* **Zadanie 1**:
Zwróć proszę bez zmian wiersze wpisów, zaczynając od wiersza zawierającego „Click the money bag emoji after 상금 100%”, a kończąc na wierszu zawierającym „coord(1524,361)”.

Tepper: Na pewno nie ma takiego podejścia, że powrotu do interesów z Rosją nie będzie. Biznes w Niemczech nie chce palić mostów ani umierać za Ukrainę, wolałby, żeby ta ścieżka pozostała dla niego otwarta.

„Obecnie opracowywane są opcje osuszania i zabezpieczania rurociągu” – powiedział w niedawnym wywiadzie w „Rheinische Post” dyrektor finansowy E.ON. Drugi co do wielkości niemiecki koncern energetyczny nie zamierza się wycofywać z konsorcjum zarządzającego pierwszym Nord Streamem i uważa, że reaktywacja zniszczonego w zeszłym roku gazociągu „nie jest całkowicie wykluczona”. To zwrot czy tylko sondowanie reakcji?
ikona lupy />
Patrycja Tepper, analityczka Instytutu Zachodniego / Materiały prasowe / fot. mat. prasowe

Odbieram słowa Marka Spiekera jako test i element gry pomiędzy biznesem a rządem federalnym. W relacjach biznesu z władzami w Berlinie mamy dziś kryzys. Przemysł oczekuje dostępu do taniej energii albo przynajmniej wytyczenia strategii, która pozwoli liczyć na nią w przyszłości. W jego przekonaniu to się nie stało. Koncerny mają poczucie, że o ile dotychczasowy kurs został zakwestionowany, o tyle nie pojawiła się czytelna alternatywa, a rządowa wizja Energiewende nie jest ani jasna, ani stabilna. Coraz częściej rozważa się przenoszenie produkcji tam, gdzie warunki prowadzenia biznesu są korzystniejsze, ale Niemcom zależy przecież na utrzymaniu wiodącej roli przemysłu w swojej gospodarce. W tej sytuacji, z jednej strony, lobbuje się za wsparciem finansowym, które pomoże przejść suchą stopą przez kryzys, a z drugiej – sonduje możliwość powrotu do status quo ante. Nie sądzę, by powrót do współpracy z Rosją był politycznie możliwy, dopóki trwa wojna, ale biznes chciałby potwierdzenia, że rząd nie zamierza takiej ścieżki w sposób ostateczny zamykać.

I jakie są wyniki tego testu? Co odpowiada klasa polityczna?

Kilka wpisów
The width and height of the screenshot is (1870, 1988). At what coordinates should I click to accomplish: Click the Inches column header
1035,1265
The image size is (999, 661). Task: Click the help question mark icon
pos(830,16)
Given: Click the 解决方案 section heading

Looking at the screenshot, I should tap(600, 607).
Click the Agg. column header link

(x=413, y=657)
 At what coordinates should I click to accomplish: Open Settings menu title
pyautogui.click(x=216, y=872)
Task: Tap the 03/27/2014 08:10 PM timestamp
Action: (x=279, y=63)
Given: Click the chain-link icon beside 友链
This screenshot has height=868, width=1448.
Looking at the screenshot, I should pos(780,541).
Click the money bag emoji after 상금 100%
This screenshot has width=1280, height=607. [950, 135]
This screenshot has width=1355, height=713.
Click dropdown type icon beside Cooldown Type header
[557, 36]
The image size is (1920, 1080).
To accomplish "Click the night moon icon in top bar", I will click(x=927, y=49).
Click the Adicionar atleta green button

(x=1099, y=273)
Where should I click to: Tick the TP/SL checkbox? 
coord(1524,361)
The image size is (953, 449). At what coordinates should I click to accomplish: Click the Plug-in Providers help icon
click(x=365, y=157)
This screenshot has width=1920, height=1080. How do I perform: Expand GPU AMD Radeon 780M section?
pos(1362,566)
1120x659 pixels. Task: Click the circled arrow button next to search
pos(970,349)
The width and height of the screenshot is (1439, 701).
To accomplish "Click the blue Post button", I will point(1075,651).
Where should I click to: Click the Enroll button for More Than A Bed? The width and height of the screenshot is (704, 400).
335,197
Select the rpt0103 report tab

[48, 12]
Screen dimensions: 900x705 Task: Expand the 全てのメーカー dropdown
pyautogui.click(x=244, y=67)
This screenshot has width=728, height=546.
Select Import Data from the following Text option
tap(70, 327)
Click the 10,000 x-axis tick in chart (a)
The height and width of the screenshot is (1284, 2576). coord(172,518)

* **Zadanie 2**:
Streść w dwóch zdaniach wywiad o niemieckim biznesie i Rosji.

* **Poprawna odpowiedź 1**:
Click the money bag emoji after 상금 100%
This screenshot has width=1280, height=607. [950, 135]
This screenshot has width=1355, height=713.
Click dropdown type icon beside Cooldown Type header
[557, 36]
The image size is (1920, 1080).
To accomplish "Click the night moon icon in top bar", I will click(x=927, y=49).
Click the Adicionar atleta green button

(x=1099, y=273)
Where should I click to: Tick the TP/SL checkbox? 
coord(1524,361)

* **Poprawna odpowiedź 2**:
Dyrektor finansowy E.ON powiedział, że opracowywane są opcje osuszania i zabezpieczania rurociągu, a koncern uważa reaktywację zniszczonego pierwszego Nord Streamu za nie całkowicie wykluczoną. Patrycja Tepper z Instytutu Zachodniego odbiera te słowa jako test w grze między biznesem a rządem federalnym, w której przemysł, nie widząc taniej energii ani czytelnej strategii, chciałby potwierdzenia, że rząd nie zamyka ostatecznie ścieżki powrotu do współpracy z Rosją.